Go through the lines below and transcribe each one exactly.
══ DATA SECTION
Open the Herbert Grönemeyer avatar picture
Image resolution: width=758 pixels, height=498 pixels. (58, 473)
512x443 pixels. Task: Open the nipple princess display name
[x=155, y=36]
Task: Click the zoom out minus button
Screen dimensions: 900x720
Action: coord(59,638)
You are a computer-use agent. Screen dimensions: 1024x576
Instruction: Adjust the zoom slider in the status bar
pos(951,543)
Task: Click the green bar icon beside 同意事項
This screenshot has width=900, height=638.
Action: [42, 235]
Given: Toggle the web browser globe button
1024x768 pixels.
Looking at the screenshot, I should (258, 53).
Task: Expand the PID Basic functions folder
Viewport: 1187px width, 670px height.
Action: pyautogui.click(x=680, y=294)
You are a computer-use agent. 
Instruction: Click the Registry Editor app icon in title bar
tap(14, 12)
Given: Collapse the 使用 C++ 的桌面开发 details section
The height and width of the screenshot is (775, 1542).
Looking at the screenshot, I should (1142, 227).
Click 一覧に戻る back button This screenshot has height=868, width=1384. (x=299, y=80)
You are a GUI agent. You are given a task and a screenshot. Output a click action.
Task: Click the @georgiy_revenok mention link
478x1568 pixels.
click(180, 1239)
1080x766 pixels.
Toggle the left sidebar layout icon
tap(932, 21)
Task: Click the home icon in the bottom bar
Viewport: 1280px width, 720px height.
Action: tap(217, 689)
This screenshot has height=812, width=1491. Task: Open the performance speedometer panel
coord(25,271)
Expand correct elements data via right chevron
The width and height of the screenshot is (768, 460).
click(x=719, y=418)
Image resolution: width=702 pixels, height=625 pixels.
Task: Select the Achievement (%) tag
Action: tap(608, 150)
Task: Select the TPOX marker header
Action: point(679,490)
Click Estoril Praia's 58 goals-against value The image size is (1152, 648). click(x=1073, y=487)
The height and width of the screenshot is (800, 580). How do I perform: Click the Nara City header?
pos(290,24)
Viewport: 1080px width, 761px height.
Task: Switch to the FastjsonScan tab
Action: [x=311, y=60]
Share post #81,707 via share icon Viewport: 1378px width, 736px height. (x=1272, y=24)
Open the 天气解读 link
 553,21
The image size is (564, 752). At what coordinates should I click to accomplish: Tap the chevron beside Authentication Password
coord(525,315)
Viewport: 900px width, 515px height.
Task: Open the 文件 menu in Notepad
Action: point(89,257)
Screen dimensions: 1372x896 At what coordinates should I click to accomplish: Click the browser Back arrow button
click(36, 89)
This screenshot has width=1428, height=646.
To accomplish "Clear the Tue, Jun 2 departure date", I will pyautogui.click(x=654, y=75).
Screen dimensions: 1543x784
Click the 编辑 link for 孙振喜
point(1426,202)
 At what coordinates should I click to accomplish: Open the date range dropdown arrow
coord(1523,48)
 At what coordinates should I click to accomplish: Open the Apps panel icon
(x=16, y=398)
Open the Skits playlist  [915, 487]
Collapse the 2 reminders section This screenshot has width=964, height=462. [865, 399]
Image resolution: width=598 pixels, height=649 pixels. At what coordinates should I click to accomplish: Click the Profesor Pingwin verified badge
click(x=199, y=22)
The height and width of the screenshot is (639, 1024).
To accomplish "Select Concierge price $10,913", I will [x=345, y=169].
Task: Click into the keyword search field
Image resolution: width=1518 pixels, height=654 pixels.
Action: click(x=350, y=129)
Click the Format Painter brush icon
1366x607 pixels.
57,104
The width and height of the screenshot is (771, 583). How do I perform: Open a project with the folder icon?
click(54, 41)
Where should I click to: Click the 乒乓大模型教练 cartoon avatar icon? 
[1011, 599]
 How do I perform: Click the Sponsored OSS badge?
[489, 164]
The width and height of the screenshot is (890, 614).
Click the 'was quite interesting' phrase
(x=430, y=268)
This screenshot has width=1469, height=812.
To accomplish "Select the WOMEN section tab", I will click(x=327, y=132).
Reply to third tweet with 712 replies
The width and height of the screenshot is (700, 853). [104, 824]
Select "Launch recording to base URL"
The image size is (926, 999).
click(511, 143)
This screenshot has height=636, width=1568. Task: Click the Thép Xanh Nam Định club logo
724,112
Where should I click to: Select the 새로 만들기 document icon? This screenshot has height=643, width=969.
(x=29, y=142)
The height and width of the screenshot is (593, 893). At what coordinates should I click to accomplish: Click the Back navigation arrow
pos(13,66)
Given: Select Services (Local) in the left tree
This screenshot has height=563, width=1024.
════
-- WORKED SOLUTION --
Open the Herbert Grönemeyer avatar picture
Image resolution: width=758 pixels, height=498 pixels. (58, 473)
512x443 pixels. Task: Open the nipple princess display name
[x=155, y=36]
Task: Click the zoom out minus button
Screen dimensions: 900x720
Action: coord(59,638)
You are a computer-use agent. Screen dimensions: 1024x576
Instruction: Adjust the zoom slider in the status bar
pos(951,543)
Task: Click the green bar icon beside 同意事項
This screenshot has width=900, height=638.
Action: [42, 235]
Given: Toggle the web browser globe button
1024x768 pixels.
Looking at the screenshot, I should (258, 53).
Task: Expand the PID Basic functions folder
Viewport: 1187px width, 670px height.
Action: pyautogui.click(x=680, y=294)
You are a computer-use agent. 
Instruction: Click the Registry Editor app icon in title bar
tap(14, 12)
Given: Collapse the 使用 C++ 的桌面开发 details section
The height and width of the screenshot is (775, 1542).
Looking at the screenshot, I should (1142, 227).
Click 一覧に戻る back button This screenshot has height=868, width=1384. (x=299, y=80)
You are a GUI agent. You are given a task and a screenshot. Output a click action.
Task: Click the @georgiy_revenok mention link
478x1568 pixels.
click(180, 1239)
1080x766 pixels.
Toggle the left sidebar layout icon
tap(932, 21)
Task: Click the home icon in the bottom bar
Viewport: 1280px width, 720px height.
Action: tap(217, 689)
This screenshot has height=812, width=1491. Task: Open the performance speedometer panel
coord(25,271)
Expand correct elements data via right chevron
The width and height of the screenshot is (768, 460).
click(x=719, y=418)
Image resolution: width=702 pixels, height=625 pixels.
Task: Select the Achievement (%) tag
Action: tap(608, 150)
Task: Select the TPOX marker header
Action: point(679,490)
Click Estoril Praia's 58 goals-against value The image size is (1152, 648). click(x=1073, y=487)
The height and width of the screenshot is (800, 580). How do I perform: Click the Nara City header?
pos(290,24)
Viewport: 1080px width, 761px height.
Task: Switch to the FastjsonScan tab
Action: [x=311, y=60]
Share post #81,707 via share icon Viewport: 1378px width, 736px height. (x=1272, y=24)
Open the 天气解读 link
 553,21
The image size is (564, 752). At what coordinates should I click to accomplish: Tap the chevron beside Authentication Password
coord(525,315)
Viewport: 900px width, 515px height.
Task: Open the 文件 menu in Notepad
Action: point(89,257)
Screen dimensions: 1372x896 At what coordinates should I click to accomplish: Click the browser Back arrow button
click(36, 89)
This screenshot has width=1428, height=646.
To accomplish "Clear the Tue, Jun 2 departure date", I will pyautogui.click(x=654, y=75).
Screen dimensions: 1543x784
Click the 编辑 link for 孙振喜
point(1426,202)
 At what coordinates should I click to accomplish: Open the date range dropdown arrow
coord(1523,48)
 At what coordinates should I click to accomplish: Open the Apps panel icon
(x=16, y=398)
Open the Skits playlist  [915, 487]
Collapse the 2 reminders section This screenshot has width=964, height=462. [865, 399]
Image resolution: width=598 pixels, height=649 pixels. At what coordinates should I click to accomplish: Click the Profesor Pingwin verified badge
click(x=199, y=22)
The height and width of the screenshot is (639, 1024).
To accomplish "Select Concierge price $10,913", I will [x=345, y=169].
Task: Click into the keyword search field
Image resolution: width=1518 pixels, height=654 pixels.
Action: click(x=350, y=129)
Click the Format Painter brush icon
1366x607 pixels.
57,104
The width and height of the screenshot is (771, 583). How do I perform: Open a project with the folder icon?
click(54, 41)
Where should I click to: Click the 乒乓大模型教练 cartoon avatar icon? 
[1011, 599]
 How do I perform: Click the Sponsored OSS badge?
[489, 164]
The width and height of the screenshot is (890, 614).
Click the 'was quite interesting' phrase
(x=430, y=268)
This screenshot has width=1469, height=812.
To accomplish "Select the WOMEN section tab", I will click(x=327, y=132).
Reply to third tweet with 712 replies
The width and height of the screenshot is (700, 853). [104, 824]
Select "Launch recording to base URL"
The image size is (926, 999).
click(511, 143)
This screenshot has height=636, width=1568. Task: Click the Thép Xanh Nam Định club logo
724,112
Where should I click to: Select the 새로 만들기 document icon? This screenshot has height=643, width=969.
(x=29, y=142)
The height and width of the screenshot is (593, 893). At what coordinates should I click to accomplish: Click the Back navigation arrow
pos(13,66)
Given: Select Services (Local) in the left tree
This screenshot has height=563, width=1024.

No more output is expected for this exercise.